> WHAT THIS TASK INVOLVES
Reproduce word for word the stretch from "As documents produced" through "leader at Reims." in the article on the Socialist Party's open primary.

> PASSAGE SHOWN
==================================================
The principle of the open primary has long been associated with the PS’s defeated 2007 presidential candidate, Ségolène Royal. In leadership contests inside the PS, she received significant numbers of votes from new members who had joined through the Internet and at a reduced dues level of €20 during her 2006 nomination. At the Reims Congress of the PS last November, she spoke of “opening the party to the masses” and the “transformation of our party into a big popular party.”
On August 26, the French daily Libération published the text of a “call for a popular primary open to all citizens of the left!” initiated by Terra Nova, a think-tank linked to the PS. Since then, Terra Nova’s proposal has been embraced by virtually the entire leadership of the PS.
As the Terra Nova proposal circulated, other prominent PS leaders quickly fell into line. Former Prime Minister Laurent Fabius called the open primaries “inevitable.” Paris Mayor Bertrand Delanoë said, “I think that indeed we have to open the doors and the windows and invite in all the citizens of the left.”
Finally, PS First Secretary Martine Aubry—the leader of the more ostensibly state-interventionist faction inside the PS, and Royal’s main rival—threw her support behind the proposal. On the eve of party’s annual conference held August 28-30 in La Rochelle, the PS’s first secretary wrote an editorial in Le Monde, advocating “profoundly changing the practices and political rules inside our party,” especially “organizing open primaries to select our candidate.”
These changes were made official at the La Rochelle Conference. In her opening speech, Aubry called for “a change in the PS from A to Z.” She announced that “Members will be asked for their agreement on the principle of open primaries to designate the candidate in the 2012 presidential elections.”
Royal stated, “I have always thought that the PS should open itself up, broaden itself. I see that the right ideas are going forward. But the decision to act on them must be taken quickly.”
As documents produced by the Terra Nova foundation make clear, the goal of instituting the open primary is to repair the PS’s failing electoral fortunes. In successive periods of PS rule—the presidency of François Mitterrand (1981-1995), then Prime Minister Lionel Jospin’s Plural Left government (1997-2002)—the PS has discredited itself before the masses with its austerity measures, social cuts and privatizations of public enterprises.
Since Jospin’s defeat in the 2002 presidential election, the PS has suffered numerous setbacks, most recently its defeat in the 2007 presidential elections and a very poor showing in the 2009 European elections. Internal divisions inside the party boiled over at the most recent PS congress, held last November in Reims. The Royal faction publicly accused Aubry of fraud in the course of her election as party leader at Reims.
In a report titled “For a French-style primary,” Terra Nova wrote: “The succession of Lionel Jospin is still not assured. The cause is structural: there is no lasting institutional procedure that allows the selection of a candidate to take over as party leader. Under these conditions, only the emergence of a ‘natural’ leader will allow a resolution of the crisis.... It is vital for the Socialist Party to put in place an efficient and lasting procedure of selection.”
Traditionally, the nomination of the PS presidential candidate has been based on a vote of the party membership. However, Terra Nova advocates that the nomination should be open to anyone claiming to be a socialist voter: “We call for a popular primary, open to the votes of sympathizers, so that citizens of the left and of progress can choose their candidate to the presidential election.”
==================================================
> COLLECTED DATA

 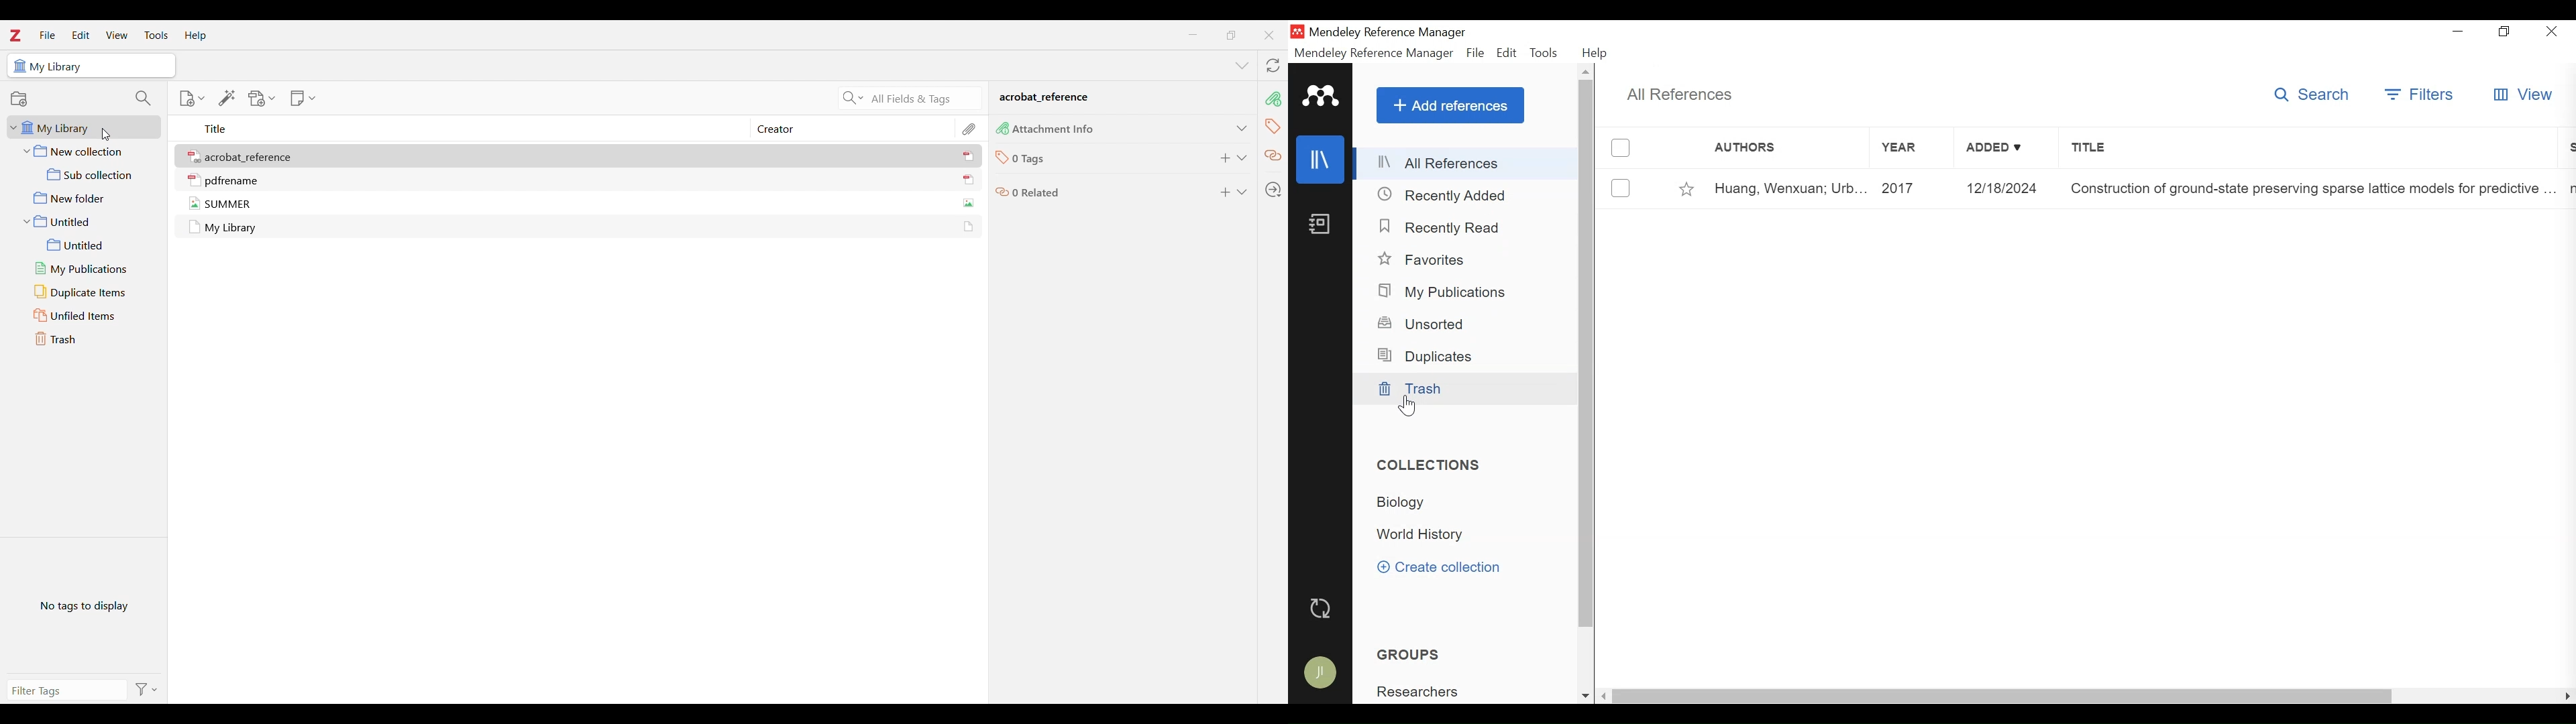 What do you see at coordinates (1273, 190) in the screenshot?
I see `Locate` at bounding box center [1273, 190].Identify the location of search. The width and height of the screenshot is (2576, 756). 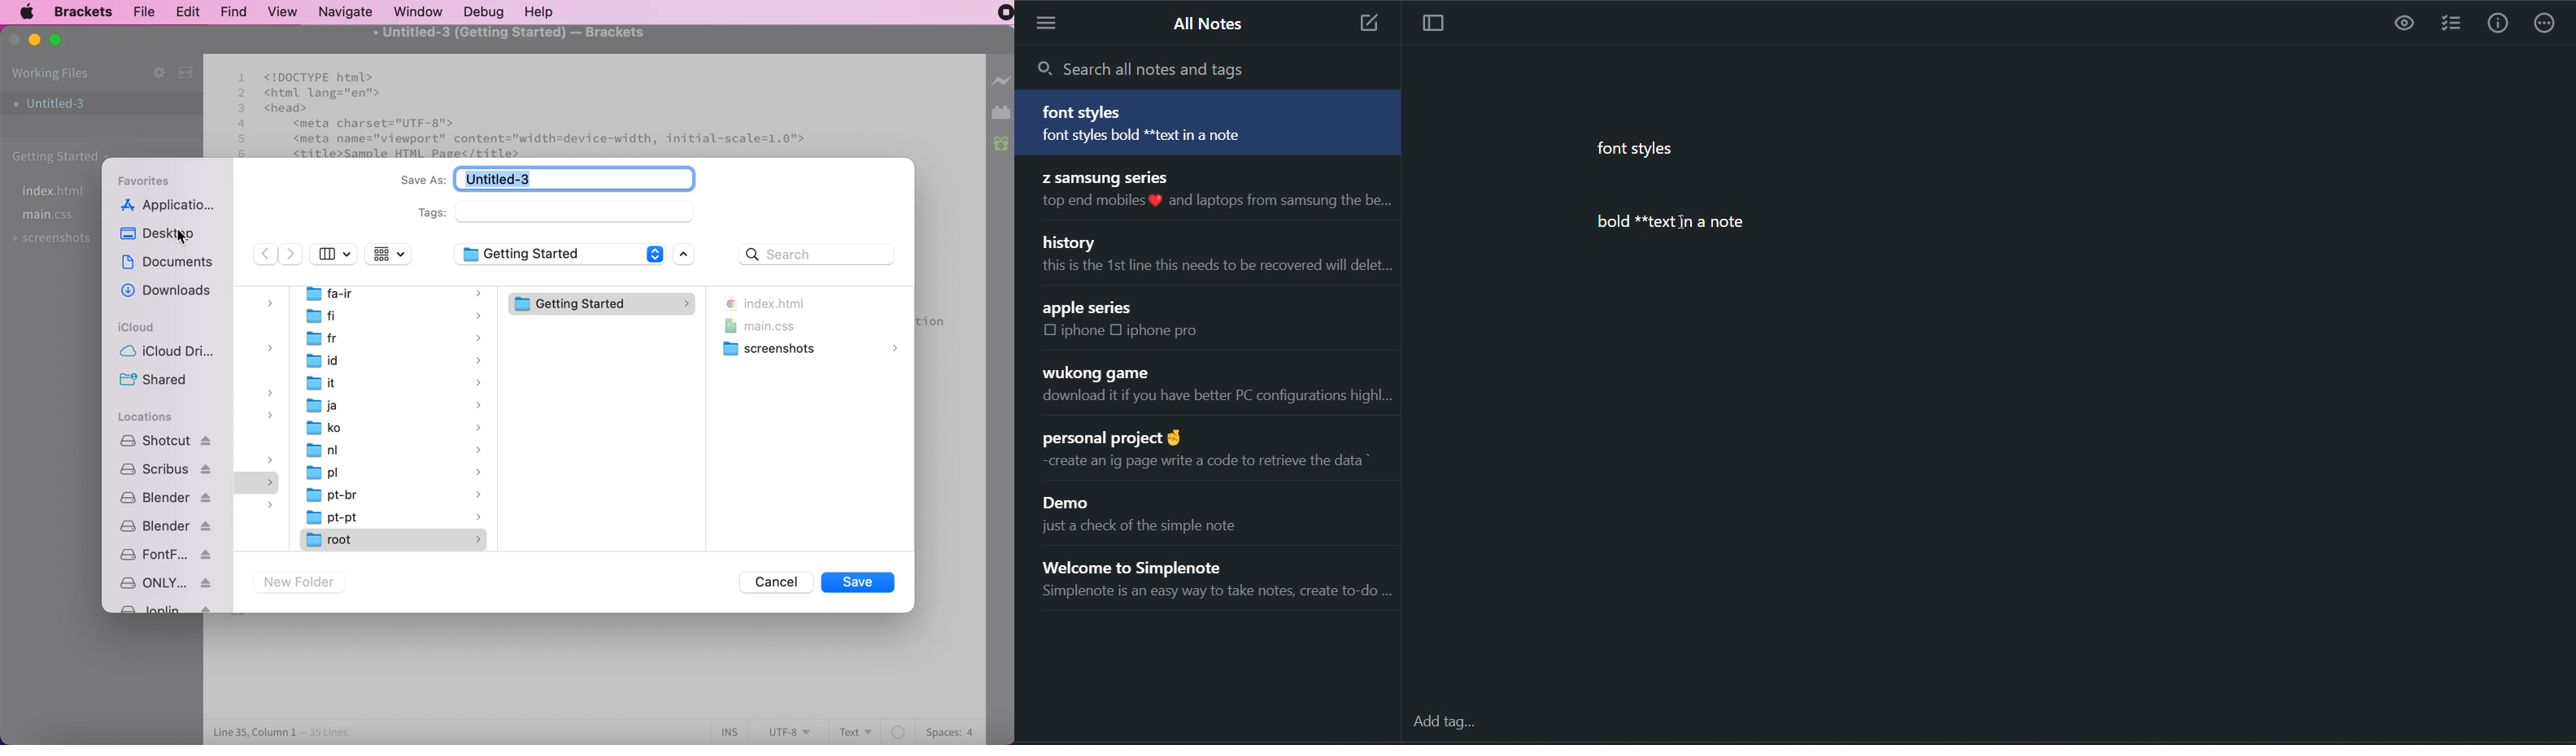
==================================================
> EXERCISE OUTPUT
As documents produced by the Terra Nova foundation make clear, the goal of instituting the open primary is to repair the PS’s failing electoral fortunes. In successive periods of PS rule—the presidency of François Mitterrand (1981-1995), then Prime Minister Lionel Jospin’s Plural Left government (1997-2002)—the PS has discredited itself before the masses with its austerity measures, social cuts and privatizations of public enterprises.
Since Jospin’s defeat in the 2002 presidential election, the PS has suffered numerous setbacks, most recently its defeat in the 2007 presidential elections and a very poor showing in the 2009 European elections. Internal divisions inside the party boiled over at the most recent PS congress, held last November in Reims. The Royal faction publicly accused Aubry of fraud in the course of her election as party leader at Reims.